SITUATION ET DEVOIRS DU PARLEMENT.

Au Directeur de la Revue des Deux Mondes.

Depuis ma dernière lettre, monsieur, plusieurs évènemens ont marqué le cours de notre vie parlementaire : la loi des fonds secrets a été adoptée; la chambre des députés a rejeté successivement la loi du chemin de fer de la Teste, la proposition de M. Duvergier de Hauranne et celle de M. de Sade. Je me propose de rechercher la portée politique de ces différens votes et les devoirs qu'ils créent aux partis et aux hommes du parlement.

La discussion de la loi des fonds secrets a été féconde en surprises et en mécomptes. Elle a occupé trois journées, dont chacune a pris une physionomie distincte. La politique a eu sa trilogie, comme on dit à présent, et ce drame, pour n'être assaisonné ni de coups de poignards ni de poison, n'en a pas moins offert un curieux intérêt et vivement préoccupé les esprits. La scène se passait à la fois dans la salle des séances sous les yeux du public, et dans les couloirs sous la protection du huis-clos, et les incidens dérobés aux regards indiscrets de la presse n'étaient peut-être pas les moins piquans.

Je voudrais, sans trahir nos secrets intérieurs, vous retracer toutes ces péripéties.
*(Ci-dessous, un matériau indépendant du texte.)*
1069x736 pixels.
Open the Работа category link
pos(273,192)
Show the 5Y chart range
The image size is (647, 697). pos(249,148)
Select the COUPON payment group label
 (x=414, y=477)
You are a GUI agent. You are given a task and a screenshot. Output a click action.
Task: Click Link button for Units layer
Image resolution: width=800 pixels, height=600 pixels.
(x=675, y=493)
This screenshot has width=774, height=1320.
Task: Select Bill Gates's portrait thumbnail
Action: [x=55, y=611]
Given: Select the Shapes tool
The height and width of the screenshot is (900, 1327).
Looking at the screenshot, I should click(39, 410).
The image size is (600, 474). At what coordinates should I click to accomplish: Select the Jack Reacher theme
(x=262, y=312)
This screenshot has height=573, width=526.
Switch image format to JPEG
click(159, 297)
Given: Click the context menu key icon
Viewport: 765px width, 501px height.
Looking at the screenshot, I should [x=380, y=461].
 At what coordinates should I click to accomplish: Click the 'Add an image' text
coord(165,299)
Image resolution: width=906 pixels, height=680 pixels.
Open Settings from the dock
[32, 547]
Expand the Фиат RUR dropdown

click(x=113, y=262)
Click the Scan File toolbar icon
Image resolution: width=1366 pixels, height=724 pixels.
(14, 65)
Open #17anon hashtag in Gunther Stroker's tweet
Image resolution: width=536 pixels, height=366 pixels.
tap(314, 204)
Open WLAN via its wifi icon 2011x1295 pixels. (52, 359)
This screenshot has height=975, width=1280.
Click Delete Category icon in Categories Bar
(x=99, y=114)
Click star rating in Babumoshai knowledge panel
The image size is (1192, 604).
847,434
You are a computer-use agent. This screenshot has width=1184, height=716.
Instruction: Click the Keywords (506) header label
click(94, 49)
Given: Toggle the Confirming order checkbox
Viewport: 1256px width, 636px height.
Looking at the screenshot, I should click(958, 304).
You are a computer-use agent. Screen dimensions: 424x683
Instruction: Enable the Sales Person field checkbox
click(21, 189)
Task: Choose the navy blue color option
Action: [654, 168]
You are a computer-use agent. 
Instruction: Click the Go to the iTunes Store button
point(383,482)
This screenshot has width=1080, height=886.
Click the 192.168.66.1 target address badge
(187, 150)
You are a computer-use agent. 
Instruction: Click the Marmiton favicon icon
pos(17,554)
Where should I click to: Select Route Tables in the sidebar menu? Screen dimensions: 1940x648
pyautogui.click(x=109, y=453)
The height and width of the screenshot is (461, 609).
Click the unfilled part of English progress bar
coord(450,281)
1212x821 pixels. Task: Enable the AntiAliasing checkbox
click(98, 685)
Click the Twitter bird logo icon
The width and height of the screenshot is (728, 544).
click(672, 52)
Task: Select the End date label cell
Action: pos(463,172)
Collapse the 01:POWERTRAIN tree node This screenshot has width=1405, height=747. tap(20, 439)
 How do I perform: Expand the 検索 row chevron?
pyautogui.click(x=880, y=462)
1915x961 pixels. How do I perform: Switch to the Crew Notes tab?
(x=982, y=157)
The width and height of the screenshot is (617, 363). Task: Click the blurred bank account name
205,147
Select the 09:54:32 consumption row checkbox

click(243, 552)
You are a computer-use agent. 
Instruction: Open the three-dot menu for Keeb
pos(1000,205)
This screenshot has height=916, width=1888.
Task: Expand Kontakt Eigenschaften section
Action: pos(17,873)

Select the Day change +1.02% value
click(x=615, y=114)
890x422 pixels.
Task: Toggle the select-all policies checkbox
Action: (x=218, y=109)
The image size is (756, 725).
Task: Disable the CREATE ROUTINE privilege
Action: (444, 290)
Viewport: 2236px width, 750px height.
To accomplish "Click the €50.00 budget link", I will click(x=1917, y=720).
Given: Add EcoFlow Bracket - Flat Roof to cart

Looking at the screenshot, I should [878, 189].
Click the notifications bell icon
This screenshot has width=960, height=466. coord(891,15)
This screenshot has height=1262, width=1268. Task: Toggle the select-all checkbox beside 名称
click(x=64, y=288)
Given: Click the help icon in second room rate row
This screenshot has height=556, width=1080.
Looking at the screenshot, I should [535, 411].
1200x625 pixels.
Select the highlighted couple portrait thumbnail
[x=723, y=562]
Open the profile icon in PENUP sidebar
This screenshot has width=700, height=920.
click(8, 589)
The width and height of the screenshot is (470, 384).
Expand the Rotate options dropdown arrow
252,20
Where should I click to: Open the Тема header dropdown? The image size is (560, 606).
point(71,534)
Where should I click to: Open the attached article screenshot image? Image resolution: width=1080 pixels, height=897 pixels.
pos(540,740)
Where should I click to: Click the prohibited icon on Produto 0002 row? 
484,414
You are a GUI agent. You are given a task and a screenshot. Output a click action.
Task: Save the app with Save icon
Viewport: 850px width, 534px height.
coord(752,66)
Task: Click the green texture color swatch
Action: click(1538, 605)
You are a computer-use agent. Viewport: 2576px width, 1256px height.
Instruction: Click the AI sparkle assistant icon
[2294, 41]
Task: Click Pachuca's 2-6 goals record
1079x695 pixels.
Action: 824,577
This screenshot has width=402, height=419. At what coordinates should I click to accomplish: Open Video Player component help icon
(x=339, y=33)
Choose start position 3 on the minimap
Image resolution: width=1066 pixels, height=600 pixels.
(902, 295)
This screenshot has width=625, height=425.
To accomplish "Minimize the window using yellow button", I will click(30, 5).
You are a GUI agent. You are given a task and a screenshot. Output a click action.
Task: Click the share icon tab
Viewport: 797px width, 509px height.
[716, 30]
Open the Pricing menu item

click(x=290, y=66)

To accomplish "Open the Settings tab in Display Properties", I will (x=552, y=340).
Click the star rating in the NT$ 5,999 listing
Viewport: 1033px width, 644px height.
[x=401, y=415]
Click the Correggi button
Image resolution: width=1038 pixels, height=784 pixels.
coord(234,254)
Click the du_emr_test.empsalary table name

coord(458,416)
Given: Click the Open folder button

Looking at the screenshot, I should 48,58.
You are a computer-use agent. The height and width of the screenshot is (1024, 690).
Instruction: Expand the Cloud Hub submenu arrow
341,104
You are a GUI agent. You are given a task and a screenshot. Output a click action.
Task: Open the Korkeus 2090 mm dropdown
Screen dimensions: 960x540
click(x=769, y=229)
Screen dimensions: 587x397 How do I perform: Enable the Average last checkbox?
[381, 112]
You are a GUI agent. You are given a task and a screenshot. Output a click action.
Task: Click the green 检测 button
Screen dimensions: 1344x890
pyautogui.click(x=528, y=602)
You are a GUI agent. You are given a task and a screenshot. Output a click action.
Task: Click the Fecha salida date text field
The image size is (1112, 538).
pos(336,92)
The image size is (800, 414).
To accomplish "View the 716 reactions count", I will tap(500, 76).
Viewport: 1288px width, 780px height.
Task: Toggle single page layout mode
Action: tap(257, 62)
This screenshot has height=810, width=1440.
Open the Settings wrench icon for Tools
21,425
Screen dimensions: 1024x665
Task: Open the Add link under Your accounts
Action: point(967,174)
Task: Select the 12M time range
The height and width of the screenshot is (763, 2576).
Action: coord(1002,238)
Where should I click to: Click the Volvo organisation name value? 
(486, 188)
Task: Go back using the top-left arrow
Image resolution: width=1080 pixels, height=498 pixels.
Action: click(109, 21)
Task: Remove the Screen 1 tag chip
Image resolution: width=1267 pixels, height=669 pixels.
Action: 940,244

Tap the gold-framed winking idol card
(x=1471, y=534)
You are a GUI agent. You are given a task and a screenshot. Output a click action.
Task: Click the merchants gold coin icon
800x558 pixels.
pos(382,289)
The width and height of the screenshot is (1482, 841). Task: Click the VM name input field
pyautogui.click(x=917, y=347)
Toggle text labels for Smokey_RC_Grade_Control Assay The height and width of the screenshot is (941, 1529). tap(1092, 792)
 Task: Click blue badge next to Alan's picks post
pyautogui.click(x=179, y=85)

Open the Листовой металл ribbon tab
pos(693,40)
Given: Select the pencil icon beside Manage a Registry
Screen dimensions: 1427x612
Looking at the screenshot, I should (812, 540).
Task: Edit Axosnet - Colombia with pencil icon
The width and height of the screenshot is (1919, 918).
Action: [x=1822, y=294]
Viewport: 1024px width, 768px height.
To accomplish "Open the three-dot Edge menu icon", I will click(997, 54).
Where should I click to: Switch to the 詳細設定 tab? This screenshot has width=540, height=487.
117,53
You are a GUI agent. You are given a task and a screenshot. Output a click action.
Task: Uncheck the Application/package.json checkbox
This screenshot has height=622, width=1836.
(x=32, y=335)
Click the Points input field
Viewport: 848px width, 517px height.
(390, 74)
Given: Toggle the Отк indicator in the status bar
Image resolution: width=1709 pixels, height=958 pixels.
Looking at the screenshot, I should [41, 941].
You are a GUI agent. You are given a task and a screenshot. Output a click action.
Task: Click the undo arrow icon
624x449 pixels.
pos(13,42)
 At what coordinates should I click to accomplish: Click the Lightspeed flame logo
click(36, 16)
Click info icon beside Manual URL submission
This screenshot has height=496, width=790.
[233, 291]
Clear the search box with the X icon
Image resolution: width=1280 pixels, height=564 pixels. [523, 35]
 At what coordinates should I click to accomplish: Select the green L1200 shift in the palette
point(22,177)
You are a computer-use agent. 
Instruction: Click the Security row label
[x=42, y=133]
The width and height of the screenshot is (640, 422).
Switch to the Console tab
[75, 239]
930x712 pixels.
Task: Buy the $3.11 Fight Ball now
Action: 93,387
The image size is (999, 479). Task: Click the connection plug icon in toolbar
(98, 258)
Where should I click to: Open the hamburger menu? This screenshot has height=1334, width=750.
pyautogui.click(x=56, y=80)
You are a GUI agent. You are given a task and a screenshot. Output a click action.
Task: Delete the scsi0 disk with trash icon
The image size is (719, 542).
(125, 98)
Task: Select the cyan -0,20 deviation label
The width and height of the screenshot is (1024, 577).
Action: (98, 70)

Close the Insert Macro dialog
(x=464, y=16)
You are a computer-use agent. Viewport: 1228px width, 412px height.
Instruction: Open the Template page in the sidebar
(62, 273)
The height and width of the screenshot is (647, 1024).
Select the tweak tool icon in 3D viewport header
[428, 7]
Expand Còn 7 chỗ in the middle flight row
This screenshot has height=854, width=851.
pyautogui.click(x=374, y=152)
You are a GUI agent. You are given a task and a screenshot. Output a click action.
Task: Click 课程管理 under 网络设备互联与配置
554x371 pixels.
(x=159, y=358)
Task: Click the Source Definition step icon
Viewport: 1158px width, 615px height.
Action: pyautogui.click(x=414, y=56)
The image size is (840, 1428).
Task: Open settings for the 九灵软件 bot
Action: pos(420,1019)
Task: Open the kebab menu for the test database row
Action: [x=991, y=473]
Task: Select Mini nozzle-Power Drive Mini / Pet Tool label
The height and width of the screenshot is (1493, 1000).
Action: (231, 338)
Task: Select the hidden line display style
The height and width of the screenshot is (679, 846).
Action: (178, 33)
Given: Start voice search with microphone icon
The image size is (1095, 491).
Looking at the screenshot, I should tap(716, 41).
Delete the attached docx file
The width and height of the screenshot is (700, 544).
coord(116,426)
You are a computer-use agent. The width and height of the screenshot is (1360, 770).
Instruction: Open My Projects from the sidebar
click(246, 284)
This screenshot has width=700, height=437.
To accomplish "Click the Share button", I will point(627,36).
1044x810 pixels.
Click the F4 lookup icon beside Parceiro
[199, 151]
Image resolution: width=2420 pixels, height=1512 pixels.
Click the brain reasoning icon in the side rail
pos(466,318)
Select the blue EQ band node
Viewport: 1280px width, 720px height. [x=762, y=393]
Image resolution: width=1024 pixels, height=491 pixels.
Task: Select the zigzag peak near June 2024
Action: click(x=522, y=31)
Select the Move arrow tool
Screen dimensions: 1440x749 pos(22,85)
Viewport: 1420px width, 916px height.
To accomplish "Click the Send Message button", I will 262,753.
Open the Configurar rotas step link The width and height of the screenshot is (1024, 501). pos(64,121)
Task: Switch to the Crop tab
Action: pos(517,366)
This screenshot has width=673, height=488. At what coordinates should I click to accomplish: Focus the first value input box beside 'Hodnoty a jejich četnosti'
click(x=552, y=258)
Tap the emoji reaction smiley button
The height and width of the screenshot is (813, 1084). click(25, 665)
Si cette histoire rétrospective vous intéresse encore, suivez-moi par la pensée dans la chambre même, et reportons-nous à l'instant où s'ouvre la scène.

Presque tous les députés occupent leur poste : les malades ont quitté leur fauteuil; les blessés arrivent en boitant, les fonctionnaires ont obtenu un congé, ou plutôt un ordre de départ; les centres ont revu M. le marquis de Dalmatie, arraché par la piété filiale aux doux loisirs de la cour de Turin; on n'aperçoit presque aucun vide sur les bancs. La pairie occupe les places circulaires qu'une courtoise réciprocité lui a réservées dans notre enceinte. Le public se presse dans cette double rangée de tribunes, j'ai presque dit de loges, qui trahit notre besoin de représentation et de spectacle, et où la galanterie des questeurs assigne les premières places aux femmes, que nos voisins d'outre-Manche, moins chevaleresques, n'admettent pas même dans leur parlement.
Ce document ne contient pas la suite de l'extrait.